▸ **Aim of the task**: Return only the number of lines in the data below where the word "chevron" appears.

▸ **Material provided**:

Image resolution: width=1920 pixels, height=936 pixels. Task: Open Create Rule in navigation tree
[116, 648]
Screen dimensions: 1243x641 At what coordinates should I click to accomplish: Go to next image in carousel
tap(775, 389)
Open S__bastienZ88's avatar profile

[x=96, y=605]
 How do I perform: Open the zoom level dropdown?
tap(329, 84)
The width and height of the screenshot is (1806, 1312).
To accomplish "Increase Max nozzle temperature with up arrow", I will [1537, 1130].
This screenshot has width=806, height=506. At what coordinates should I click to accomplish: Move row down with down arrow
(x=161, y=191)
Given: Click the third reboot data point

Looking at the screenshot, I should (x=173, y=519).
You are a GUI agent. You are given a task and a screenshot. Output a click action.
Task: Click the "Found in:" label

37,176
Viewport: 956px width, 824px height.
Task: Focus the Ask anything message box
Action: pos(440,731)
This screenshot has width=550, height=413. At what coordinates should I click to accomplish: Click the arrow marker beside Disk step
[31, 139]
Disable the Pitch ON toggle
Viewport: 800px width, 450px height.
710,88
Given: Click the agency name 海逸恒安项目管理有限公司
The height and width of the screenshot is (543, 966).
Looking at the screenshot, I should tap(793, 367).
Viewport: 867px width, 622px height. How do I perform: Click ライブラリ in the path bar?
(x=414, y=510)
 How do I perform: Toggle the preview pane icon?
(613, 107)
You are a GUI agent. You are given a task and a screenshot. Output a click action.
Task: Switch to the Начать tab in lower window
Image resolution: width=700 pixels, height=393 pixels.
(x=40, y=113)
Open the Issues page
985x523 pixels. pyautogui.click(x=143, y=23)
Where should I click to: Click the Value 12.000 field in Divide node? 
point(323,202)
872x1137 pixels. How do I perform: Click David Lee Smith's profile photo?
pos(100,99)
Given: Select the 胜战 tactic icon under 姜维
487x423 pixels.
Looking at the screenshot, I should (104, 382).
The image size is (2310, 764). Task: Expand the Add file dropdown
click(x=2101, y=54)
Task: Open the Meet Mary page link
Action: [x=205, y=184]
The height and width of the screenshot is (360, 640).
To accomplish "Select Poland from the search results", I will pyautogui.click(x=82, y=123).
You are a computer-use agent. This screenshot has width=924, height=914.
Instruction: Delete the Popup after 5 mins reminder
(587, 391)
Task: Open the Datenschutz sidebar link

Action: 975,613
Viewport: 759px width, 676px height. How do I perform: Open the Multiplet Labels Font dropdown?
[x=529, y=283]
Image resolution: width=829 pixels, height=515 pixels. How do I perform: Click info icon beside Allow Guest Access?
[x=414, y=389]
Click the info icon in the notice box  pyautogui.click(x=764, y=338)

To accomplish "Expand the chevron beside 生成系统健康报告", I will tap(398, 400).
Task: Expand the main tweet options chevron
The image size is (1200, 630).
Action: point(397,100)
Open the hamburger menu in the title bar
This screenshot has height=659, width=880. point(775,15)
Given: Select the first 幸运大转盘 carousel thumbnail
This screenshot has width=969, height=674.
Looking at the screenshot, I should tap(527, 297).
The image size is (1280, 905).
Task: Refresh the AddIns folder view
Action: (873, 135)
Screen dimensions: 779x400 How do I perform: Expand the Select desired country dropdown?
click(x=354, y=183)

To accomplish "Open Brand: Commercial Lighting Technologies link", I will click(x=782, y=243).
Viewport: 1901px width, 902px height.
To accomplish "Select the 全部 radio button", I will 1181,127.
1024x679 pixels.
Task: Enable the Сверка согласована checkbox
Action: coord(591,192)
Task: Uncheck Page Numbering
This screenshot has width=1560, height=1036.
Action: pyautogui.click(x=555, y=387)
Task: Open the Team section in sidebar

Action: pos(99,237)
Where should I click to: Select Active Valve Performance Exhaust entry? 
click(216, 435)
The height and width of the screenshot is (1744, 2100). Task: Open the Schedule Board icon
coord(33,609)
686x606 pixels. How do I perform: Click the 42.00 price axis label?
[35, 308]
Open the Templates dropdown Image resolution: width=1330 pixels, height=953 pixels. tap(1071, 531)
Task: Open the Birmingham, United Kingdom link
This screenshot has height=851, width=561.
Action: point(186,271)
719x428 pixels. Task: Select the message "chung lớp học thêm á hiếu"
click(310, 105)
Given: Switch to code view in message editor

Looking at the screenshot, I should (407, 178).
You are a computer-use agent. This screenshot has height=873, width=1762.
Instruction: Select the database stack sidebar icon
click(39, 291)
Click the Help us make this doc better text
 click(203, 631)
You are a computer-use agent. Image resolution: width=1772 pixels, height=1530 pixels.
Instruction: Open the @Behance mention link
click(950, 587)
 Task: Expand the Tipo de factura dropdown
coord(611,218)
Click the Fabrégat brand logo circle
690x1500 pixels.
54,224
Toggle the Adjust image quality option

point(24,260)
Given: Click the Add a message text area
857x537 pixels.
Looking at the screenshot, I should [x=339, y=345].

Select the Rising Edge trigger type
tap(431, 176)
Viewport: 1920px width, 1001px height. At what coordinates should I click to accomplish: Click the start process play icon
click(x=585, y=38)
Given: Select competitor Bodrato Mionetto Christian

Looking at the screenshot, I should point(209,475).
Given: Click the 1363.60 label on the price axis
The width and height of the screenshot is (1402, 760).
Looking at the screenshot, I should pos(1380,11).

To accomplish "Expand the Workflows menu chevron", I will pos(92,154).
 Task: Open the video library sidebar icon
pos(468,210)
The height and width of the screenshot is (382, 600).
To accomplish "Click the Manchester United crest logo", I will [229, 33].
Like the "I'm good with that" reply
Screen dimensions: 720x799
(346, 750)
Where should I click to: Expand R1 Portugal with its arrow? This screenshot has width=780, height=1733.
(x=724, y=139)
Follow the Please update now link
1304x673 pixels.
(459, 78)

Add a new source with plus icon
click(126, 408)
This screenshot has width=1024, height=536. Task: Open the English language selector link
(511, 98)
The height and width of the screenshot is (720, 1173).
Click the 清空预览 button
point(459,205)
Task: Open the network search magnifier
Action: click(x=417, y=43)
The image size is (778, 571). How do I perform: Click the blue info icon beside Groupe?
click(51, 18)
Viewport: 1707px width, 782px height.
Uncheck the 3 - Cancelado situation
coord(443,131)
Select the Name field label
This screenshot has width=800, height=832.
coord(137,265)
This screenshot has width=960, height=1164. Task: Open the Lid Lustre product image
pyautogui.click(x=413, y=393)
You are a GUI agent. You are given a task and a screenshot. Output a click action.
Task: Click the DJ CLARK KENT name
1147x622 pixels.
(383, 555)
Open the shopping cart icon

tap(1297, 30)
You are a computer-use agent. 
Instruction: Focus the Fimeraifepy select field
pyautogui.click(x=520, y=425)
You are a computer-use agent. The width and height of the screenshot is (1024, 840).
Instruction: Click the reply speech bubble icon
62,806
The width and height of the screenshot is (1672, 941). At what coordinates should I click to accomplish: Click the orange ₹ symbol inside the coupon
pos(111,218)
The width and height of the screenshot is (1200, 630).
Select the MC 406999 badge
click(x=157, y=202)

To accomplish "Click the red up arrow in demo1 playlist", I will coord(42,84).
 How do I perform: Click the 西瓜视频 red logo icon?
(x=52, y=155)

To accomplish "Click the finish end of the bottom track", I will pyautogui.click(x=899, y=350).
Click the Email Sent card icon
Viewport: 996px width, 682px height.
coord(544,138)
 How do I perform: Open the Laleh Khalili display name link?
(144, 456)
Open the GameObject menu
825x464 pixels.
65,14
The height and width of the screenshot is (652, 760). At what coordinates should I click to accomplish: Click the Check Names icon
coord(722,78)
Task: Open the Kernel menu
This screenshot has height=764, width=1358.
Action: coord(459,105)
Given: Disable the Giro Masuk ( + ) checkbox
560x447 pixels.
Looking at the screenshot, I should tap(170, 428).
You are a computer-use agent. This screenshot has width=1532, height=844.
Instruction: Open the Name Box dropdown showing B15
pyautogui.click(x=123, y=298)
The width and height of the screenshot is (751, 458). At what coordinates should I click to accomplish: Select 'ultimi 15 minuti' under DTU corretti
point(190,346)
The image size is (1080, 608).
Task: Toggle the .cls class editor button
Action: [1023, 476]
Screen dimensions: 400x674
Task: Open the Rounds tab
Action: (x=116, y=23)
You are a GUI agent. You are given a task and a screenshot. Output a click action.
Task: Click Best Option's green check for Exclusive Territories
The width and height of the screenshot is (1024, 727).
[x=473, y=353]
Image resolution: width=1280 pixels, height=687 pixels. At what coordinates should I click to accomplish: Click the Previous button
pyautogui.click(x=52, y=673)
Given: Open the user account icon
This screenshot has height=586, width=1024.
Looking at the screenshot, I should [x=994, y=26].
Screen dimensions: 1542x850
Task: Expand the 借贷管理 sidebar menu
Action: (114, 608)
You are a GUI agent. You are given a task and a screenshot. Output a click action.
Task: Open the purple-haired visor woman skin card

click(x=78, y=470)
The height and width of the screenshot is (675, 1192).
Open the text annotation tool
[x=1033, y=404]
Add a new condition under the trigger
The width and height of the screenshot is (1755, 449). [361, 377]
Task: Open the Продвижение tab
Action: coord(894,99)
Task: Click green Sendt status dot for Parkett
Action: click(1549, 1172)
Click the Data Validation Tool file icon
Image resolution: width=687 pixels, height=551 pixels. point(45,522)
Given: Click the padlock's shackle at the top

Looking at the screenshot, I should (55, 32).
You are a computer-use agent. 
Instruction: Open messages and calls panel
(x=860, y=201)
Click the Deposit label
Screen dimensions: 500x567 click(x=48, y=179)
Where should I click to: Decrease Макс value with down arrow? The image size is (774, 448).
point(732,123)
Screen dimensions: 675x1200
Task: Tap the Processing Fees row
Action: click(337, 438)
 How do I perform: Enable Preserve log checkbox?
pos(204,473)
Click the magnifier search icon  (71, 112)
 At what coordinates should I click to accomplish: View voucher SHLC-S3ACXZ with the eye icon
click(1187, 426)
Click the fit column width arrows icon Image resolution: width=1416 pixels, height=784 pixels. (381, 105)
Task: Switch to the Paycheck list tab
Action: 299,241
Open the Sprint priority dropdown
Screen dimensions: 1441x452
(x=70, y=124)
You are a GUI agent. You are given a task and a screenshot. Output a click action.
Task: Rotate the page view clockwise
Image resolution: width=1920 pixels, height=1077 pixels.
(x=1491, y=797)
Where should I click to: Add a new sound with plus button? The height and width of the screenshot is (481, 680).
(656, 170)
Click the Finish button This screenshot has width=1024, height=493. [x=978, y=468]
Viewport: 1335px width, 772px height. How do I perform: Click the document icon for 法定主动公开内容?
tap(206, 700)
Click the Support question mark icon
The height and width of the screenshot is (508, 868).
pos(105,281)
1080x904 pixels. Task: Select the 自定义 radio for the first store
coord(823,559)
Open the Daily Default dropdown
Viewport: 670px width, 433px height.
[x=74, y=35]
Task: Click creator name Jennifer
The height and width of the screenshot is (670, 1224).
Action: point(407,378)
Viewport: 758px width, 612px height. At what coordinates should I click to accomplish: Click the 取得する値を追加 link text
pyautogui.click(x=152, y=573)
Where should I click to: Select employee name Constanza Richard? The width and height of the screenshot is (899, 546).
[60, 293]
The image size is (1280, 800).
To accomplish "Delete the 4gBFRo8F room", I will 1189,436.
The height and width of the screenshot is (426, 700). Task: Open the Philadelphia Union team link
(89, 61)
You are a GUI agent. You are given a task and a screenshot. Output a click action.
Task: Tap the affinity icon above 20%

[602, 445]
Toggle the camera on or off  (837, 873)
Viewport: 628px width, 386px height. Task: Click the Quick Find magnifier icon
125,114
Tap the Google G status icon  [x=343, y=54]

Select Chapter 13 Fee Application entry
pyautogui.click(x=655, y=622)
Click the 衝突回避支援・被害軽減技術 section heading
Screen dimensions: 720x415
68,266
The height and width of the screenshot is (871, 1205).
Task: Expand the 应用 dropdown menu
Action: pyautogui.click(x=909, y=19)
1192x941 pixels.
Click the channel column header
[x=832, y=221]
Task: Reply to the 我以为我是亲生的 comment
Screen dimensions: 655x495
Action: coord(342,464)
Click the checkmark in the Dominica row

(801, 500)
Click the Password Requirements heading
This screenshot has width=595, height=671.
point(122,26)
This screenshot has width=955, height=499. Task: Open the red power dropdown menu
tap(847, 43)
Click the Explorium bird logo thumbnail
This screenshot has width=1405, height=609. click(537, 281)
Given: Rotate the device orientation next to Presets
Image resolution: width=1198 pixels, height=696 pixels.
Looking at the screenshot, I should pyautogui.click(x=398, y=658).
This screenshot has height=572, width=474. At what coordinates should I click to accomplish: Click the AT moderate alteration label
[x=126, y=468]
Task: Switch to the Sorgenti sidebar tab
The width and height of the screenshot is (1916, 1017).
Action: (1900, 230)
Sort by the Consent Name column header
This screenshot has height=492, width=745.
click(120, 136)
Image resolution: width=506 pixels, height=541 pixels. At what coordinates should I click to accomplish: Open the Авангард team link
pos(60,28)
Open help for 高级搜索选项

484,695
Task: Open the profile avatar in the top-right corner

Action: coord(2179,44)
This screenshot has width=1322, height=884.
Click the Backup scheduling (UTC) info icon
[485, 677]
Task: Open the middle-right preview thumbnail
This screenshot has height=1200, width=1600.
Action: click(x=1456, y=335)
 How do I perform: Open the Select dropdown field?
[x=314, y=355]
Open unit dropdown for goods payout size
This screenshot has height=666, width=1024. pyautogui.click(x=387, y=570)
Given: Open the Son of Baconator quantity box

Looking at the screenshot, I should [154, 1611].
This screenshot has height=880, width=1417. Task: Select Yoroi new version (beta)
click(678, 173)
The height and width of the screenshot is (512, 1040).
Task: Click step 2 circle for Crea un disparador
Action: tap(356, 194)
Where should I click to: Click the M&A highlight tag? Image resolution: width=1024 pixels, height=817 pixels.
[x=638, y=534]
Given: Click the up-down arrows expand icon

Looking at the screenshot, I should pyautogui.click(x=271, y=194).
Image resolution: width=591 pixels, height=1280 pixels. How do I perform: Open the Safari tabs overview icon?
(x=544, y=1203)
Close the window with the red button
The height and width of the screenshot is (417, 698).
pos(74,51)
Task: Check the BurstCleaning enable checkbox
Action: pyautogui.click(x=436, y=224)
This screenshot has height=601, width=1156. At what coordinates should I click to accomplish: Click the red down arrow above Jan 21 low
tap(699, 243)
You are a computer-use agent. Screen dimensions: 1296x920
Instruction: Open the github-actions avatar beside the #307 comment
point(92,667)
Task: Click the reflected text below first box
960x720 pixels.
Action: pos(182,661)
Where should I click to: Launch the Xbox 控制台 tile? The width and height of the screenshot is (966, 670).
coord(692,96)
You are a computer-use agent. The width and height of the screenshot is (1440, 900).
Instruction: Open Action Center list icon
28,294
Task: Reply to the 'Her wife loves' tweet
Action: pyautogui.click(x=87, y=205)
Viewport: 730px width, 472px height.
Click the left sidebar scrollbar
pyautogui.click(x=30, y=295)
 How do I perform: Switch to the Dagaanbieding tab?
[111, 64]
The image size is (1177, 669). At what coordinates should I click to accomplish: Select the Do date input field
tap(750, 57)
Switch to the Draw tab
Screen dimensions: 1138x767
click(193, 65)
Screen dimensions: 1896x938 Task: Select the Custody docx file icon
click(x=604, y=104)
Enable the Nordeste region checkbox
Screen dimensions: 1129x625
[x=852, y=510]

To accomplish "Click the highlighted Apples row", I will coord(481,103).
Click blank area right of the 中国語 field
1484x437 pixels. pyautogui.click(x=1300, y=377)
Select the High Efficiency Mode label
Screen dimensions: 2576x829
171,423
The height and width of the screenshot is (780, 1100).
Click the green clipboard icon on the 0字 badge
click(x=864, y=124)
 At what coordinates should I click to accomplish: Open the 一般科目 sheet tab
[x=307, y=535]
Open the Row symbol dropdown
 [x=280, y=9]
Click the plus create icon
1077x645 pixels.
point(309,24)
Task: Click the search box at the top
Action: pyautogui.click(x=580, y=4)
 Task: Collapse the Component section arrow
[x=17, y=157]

▸ **Task solution**: 3